Gracias a los avances tecnológicos en materia de exploración y producción petrolera, Estados Unidos es hoy el mayor productor de petróleo del mundo. Algunas de sus refinerías de la costa del golfo se alimentan, es verdad, con crudo pesado venezolano, cuyo volumen se ha ido reduciendo precisamente por la enorme caída de la producción registrada en Venezuela en los últimos años. Una mayor reducción de suministro venezolano no representaría para Estados Unidos un problema estructural. Sería, sí, un problema coyuntural con soluciones a la vista, no solo por la posibilidad de acudir a su reserva estratégica sino también al petróleo pesado de la provincia canadiense de Alberta.

Como ha recordado recientemente Daniel Yergin, una autoridad en energía, política internacional y economía, premio Pulitzer por sus libros The Prize y The Quest, Venezuela tiene ciertamente las reservas probadas de petróleo más grandes del mundo, pero su producción es cada vez menor, una décima parte de la de Arabia Saudita e inferior a la del estado de Dakota del Norte. Habría que añadir que esas enormes reservas, especialmente de crudo pesado, no son para este momento monetizables, y no lo serán sino por un gran programa de desarrollo y enormes inversiones, exactamente lo contrario de lo que está ocurriendo ahora. Para el ingreso de divisas a Venezuela, el mercado norteamericano, por otra parte, sigue siendo de vital importancia. Las exportaciones venezolanas de petróleo se dirigen mayoritariamente a ese país (41%) y solo 25% a China, 22% a India y 12% a otros compradores más pequeños, con la observación de que las entregas a China sirven básicamente para ir cancelando la millonaria deuda adquirida con ese país.

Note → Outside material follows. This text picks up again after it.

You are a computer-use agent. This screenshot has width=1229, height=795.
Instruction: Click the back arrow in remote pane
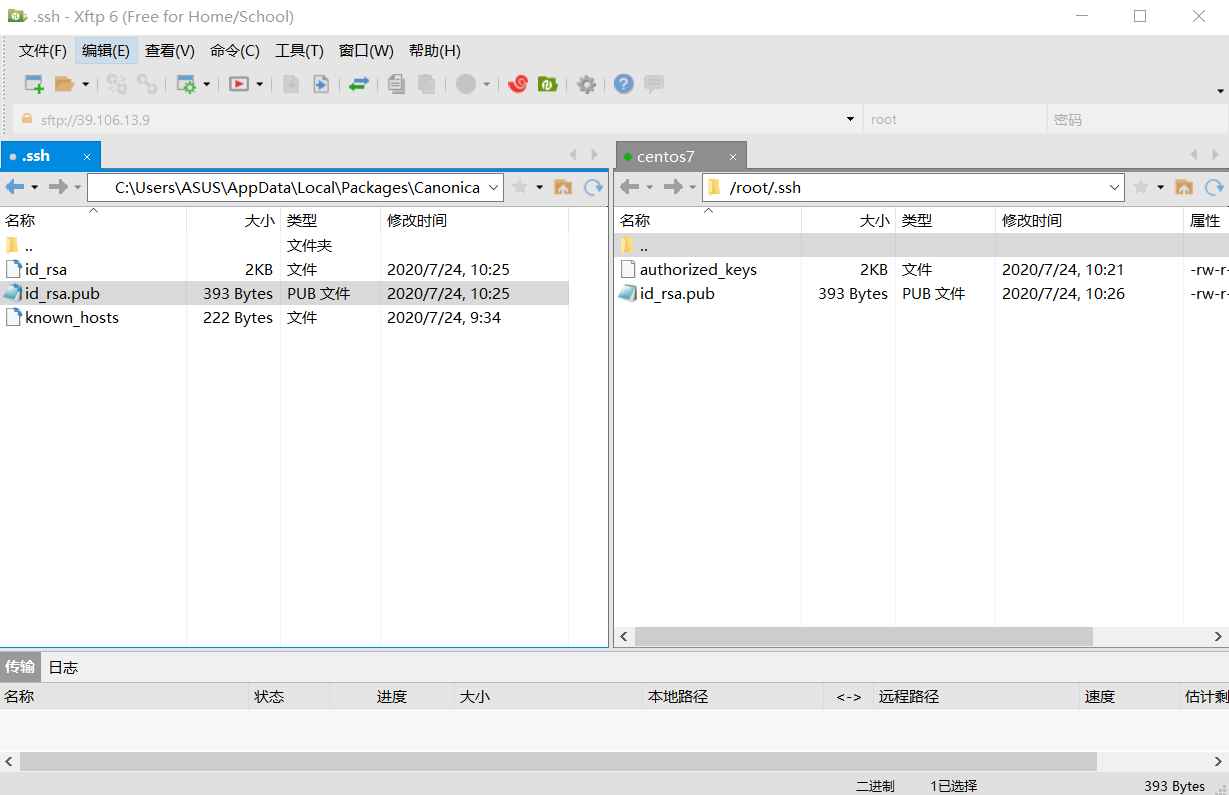click(629, 187)
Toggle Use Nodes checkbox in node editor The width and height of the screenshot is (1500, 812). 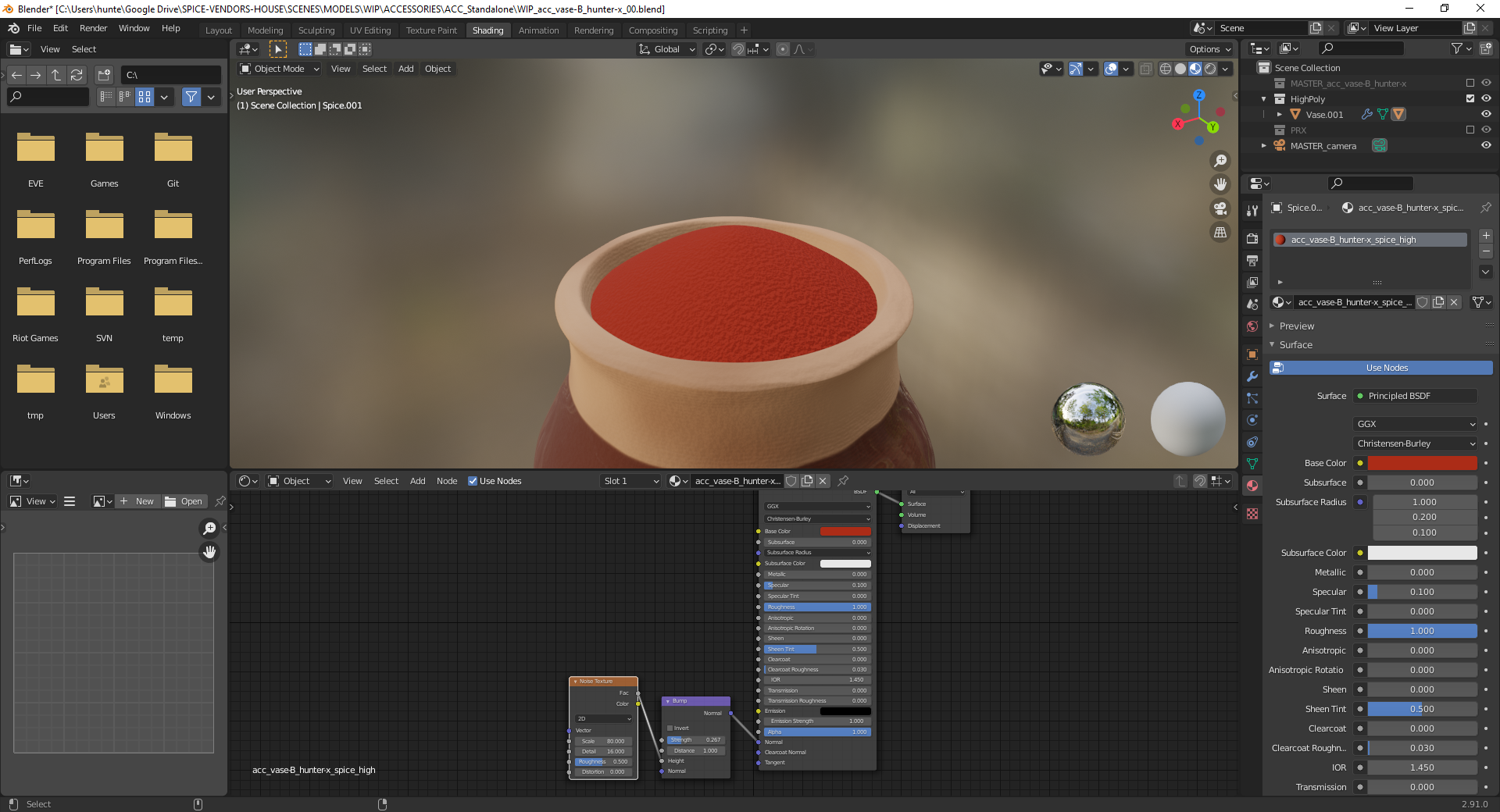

En estas condiciones no es razonable pensar que la atención mundial sobre Venezuela obedezca a la necesidad o la apetencia norteamericana del petróleo venezolano. Se ha dicho en todas las instancias y responde a una gran corriente mundial que esa preocupación debe atribuirse con fundamento a dos realidades. Por una parte, la crisis humanitaria que sufre Venezuela, la emigración y los problemas que genera en la región. Por otra, la defensa de los derechos humanos y de los derechos ciudadanos como las libertades de expresión, de opinión, de asociación y de reunión pacífica, seriamente conculcados por la persecución a la disidencia.

A la gran mayoría de los países que han puesto su atención en Venezuela les preocupan las violaciones de la Constitución, las repetidas ilegalidades en los comicios electorales, la falta del principio fundamental de la separación de poderes, la penetración del narco-poder y de la delincuencia organizada, el aliento al terrorismo. Eso es lo que inquieta a los líderes en todos los continentes. Es lo que en Estados Unidos une a demócratas y republicanos. Es lo que justifica sus llamados a una vuelta al Estado de Derecho y a condiciones mínimas para unas elecciones libres y creíbles.

Venezuela es hoy, como nunca, centro de atención en el contexto geopolítico mundial. Y no, como pudo haber sido en el pasado, por su petróleo. Hoy en el mundo se juega más por el ejercicio verdadero y el fortalecimiento de la democracia y de los valores en los que se sostiene. Y ese es también el clamor de Venezuela.